0

I want to make sure if a number in register is a multiplication of 3 using avr studio and asm language but on avr 8515 so there no div syntax

i already tried a couple method like adding the register and 0b0011 expecting the carry flag would be set, but it isn't

  • Hardware division is a slow way to test for divisibility by 3 anyway. See [Fast divisibility tests (by 2,3,4,5,.., 16)?](https://stackoverflow.com/q/6896533) for multiplicative constants. Hopefully a narrower version of that is possible with smaller constants for 16-bit.
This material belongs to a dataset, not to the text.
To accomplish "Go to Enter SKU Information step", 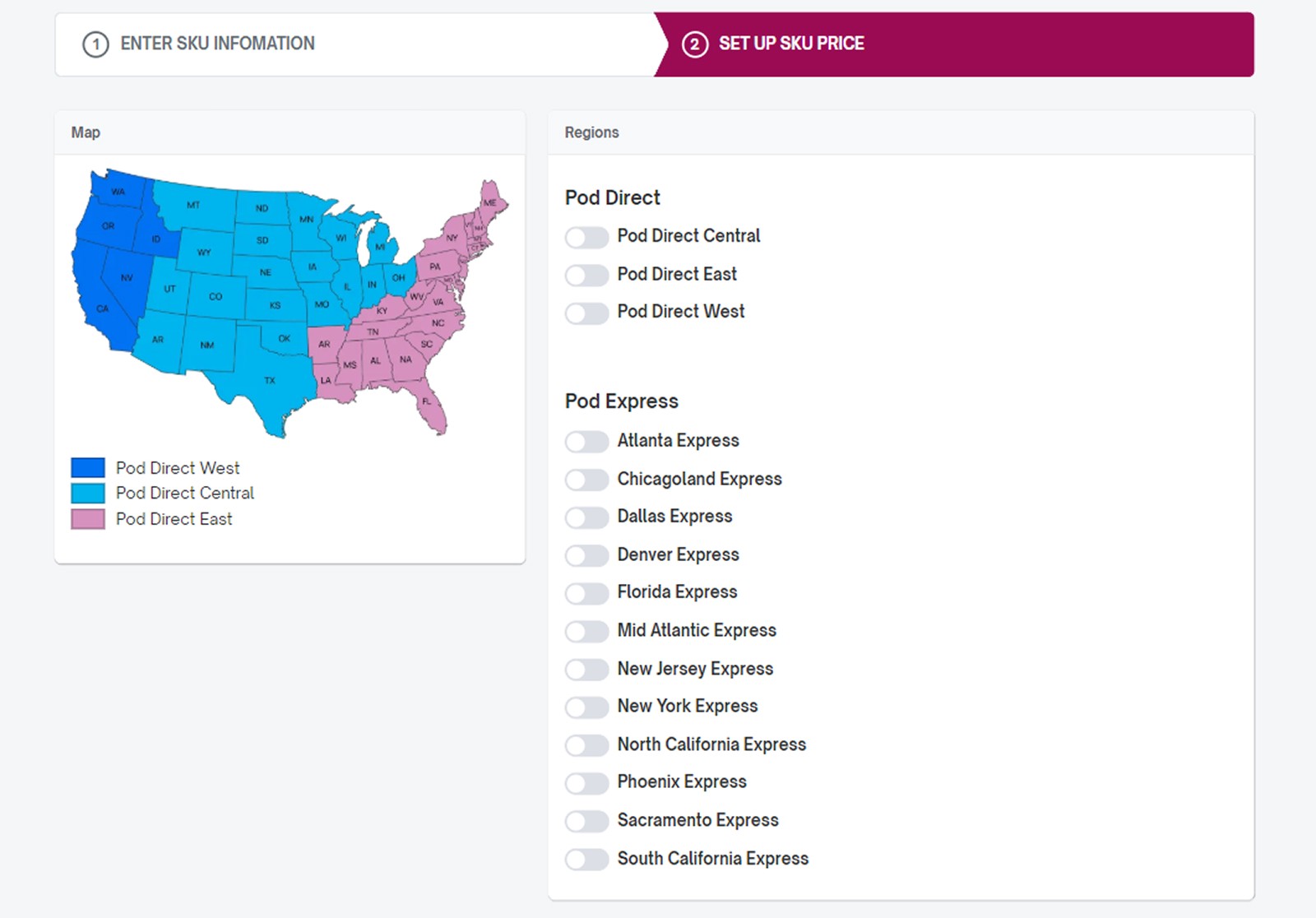I will tap(217, 44).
For 8-bit a lookup table is possible if you need max speed on AVR, otherwise multiply (possibly manually with shift-and-add.) – Peter Cordes Apr 20 '23 at 14:59
  • So you want to multiply with 3? Or divide by 3? I am confised, maybe cou can be more clear about what you want to achieve, and for which data types. – emacs drives me nuts Apr 20 '23 at 16:10
  • Please provide enough code so others can better understand or reproduce the problem. – Community Apr 21 '23 at 16:57

2 Answers2

2

So a straight forward way is to let avr-gcc compile a piece of C code, and then peek at the assembly1 it generates:

For an 8-bit, unsigned value consider the following C99:

#include <stdint.h>
#include <stdbool.h>

bool is_udiv3_8 (uint8_t x)
{
    return x % 3 == 0;
}

With something like

> avr-gcc x.c -mmcu=atmega8515 -O2 -S

we get x.s (alternatively, add -save-temps to an ordinary compilation and then intercept the *.s file).

is_udiv3_8:
    ldi r25,lo8(-85) ;1
    mul r24,r25      ;2
    mov r25,r1       ;3
    clr __zero_reg__ ;4
    lsr r25          ;5
    mov r18,r25      ;6
    lsl r18          ;7
    add r25,r18      ;8
    ldi r18,lo8(1)   ;9
    cpse r24,r25     ;10
    ldi r18,0        ;11
    mov r24,r18      ;12
    ret

What avr-gcc does is to multiply the input with -256/3 and takes the high byte of the product as the quotient after dividing by 3. After some adjustments, it returns in R24 True (1) if the input was divisible by 3 and False (0), otherwise.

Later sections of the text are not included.